One man from the neighborhood wrote touchingly in the Milwaukee Journal Sentinel after the Saturday shootings: "The majority of people living in the area are hardworking individuals who just want to keep their neighborhood and families safe. However, in recent years many have become thankful just to make it home at night because of the violence and recklessness of some of their neighbors."

So, too bad, you say, but we've heard it all before - and we've certainly heard it in Milwaukee's neighboring "big sister," Chicago.

But while Milwaukee is surely not looking great after this sad weekend, both the city and the state have responded in interesting, and largely unheralded, ways that we might well study.
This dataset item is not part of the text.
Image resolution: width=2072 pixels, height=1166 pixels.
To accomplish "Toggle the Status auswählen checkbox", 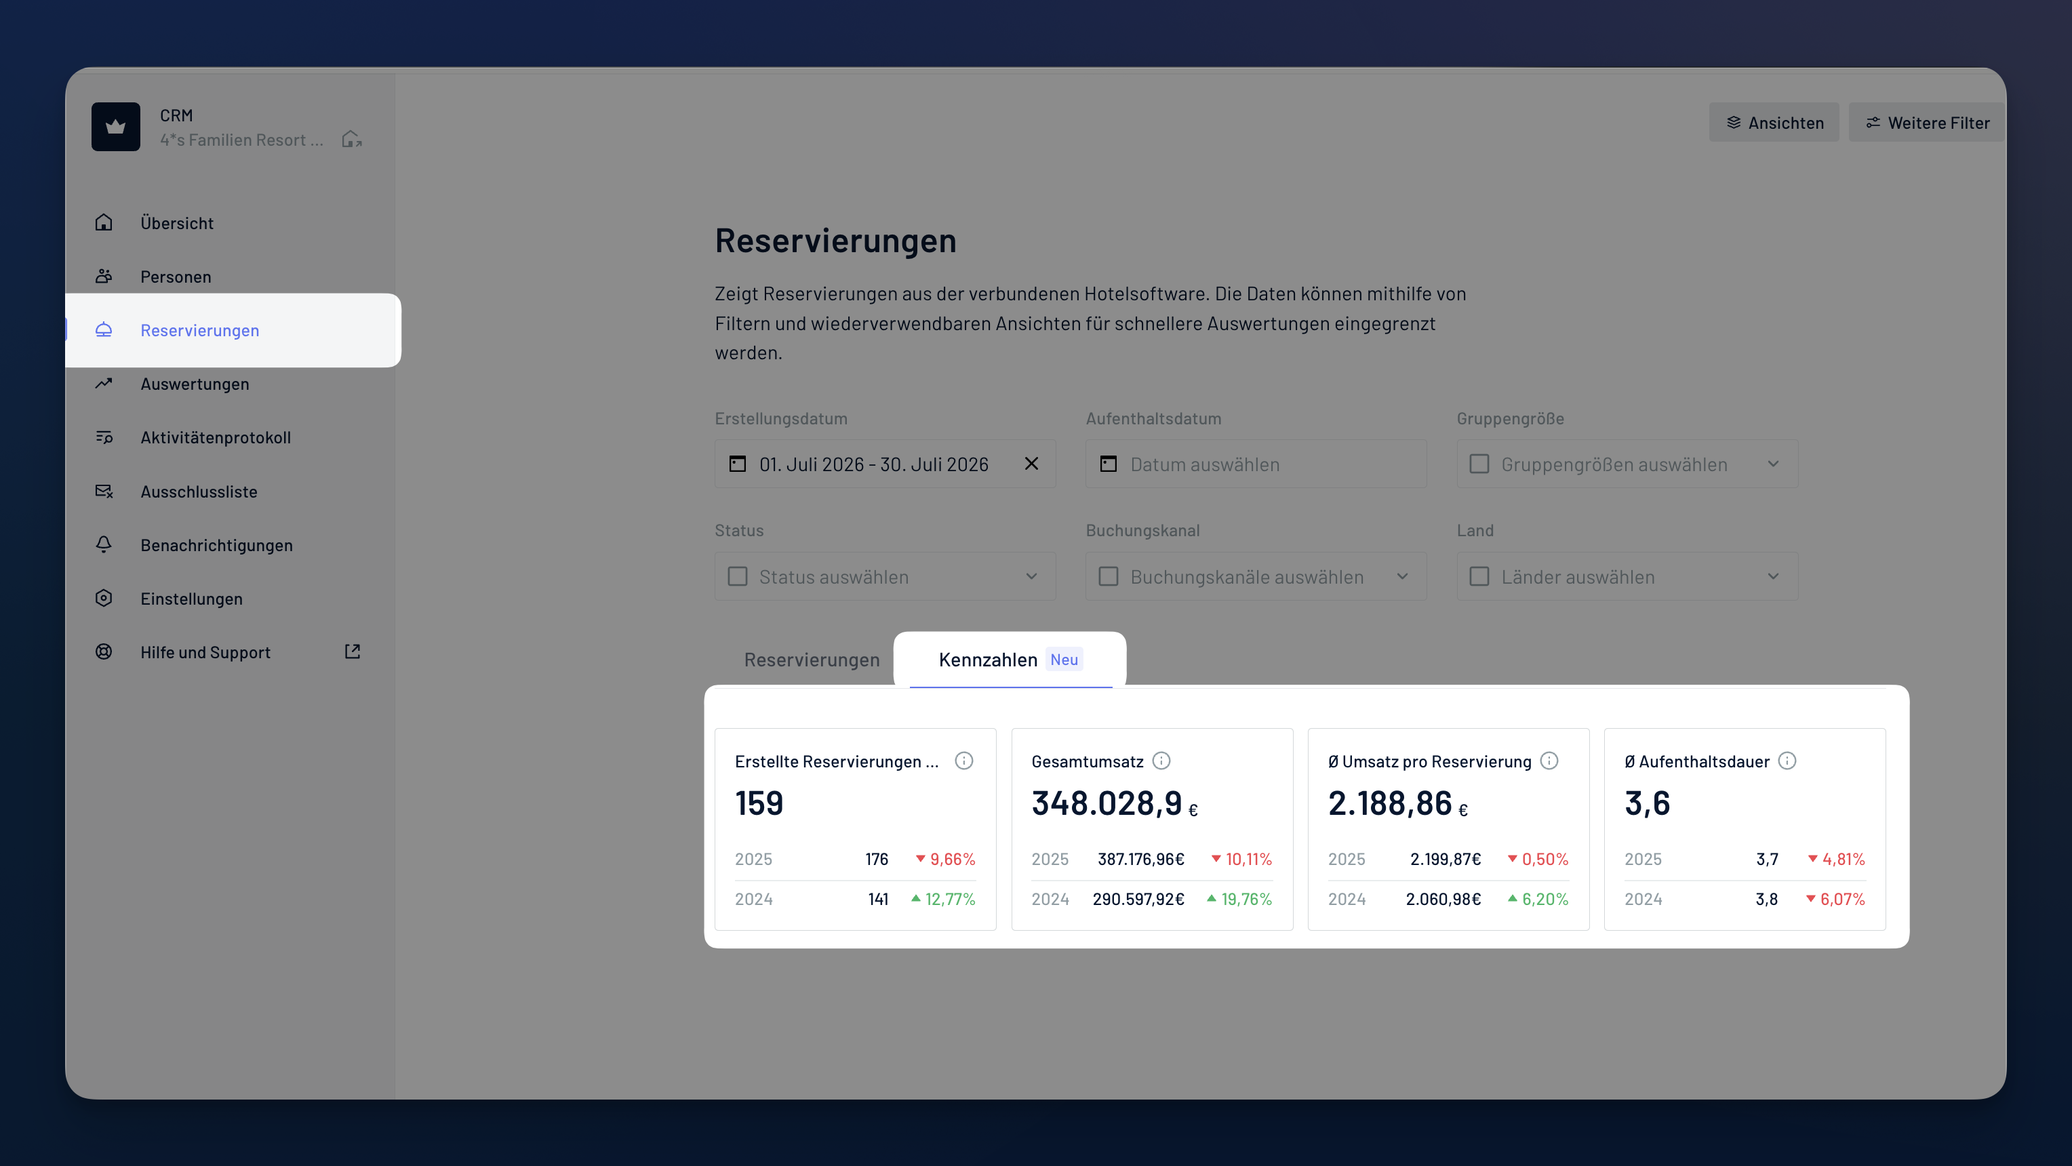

Gov. Scott Walker lost no time in declaring a state of emergency. The police immediately began thinking and talking about different tactics, like two-man teams. Sheriff Clarke's request Sunday morning for an activation of the Wisconsin National Guard was immediately acted upon, and a "rapid response team" was stationed at an undisclosed armory in the city.

Perhaps most interesting, officials stressed that Wisconsin was the first state in the nation to have a law requiring an independent investigation any time there is a shooting by an officer that leads to a death. Thus, Saturday night's mayhem will be investigated by the Wisconsin Department of Justice, not the Milwaukee Police Department.

"That is the way we do that in a just society that abides by the laws," Gov. Walker explained. "You don't ... react in the heat of the moment when people don't know what all the circumstances are."

Perhaps most touching, on Sunday morning, the people themselves responded. Hundreds of Milwaukeeans came out, with plastic bags and tools readily in hand, and started cleaning up their city, damaged by fires lit by the hatreds that should no longer have such free rein in this country.

So, maybe Milwaukee will demonstrate new ways of dealing with this mélange of problems - from underemployed workers, to race-consumed bad citizens to (above all) young fatherless black men. Certainly, other cities are not leading by example, including Chicago.

Let's pause and think honestly for a moment.

Despite our general belief, our troubled communities are not without tools to fight the murderous violence in our inner cities. If I were Chicago's Mayor Rahm Emanuel, for instance, I would activate the National Guard and close off some of the worst blocks, get the power to break up the gangs that are killing Chicagoans left and right, call together sober conferences of America's best sociologists, politicians and men and women of the cloth to analyze the situation and recommend potential solutions. For starters.

FDR fought the Depression with work at the national parks for the unemployed, and Ike sent the National Guard to integrate the schools. There ARE things to do. Maybe we ought to DO them.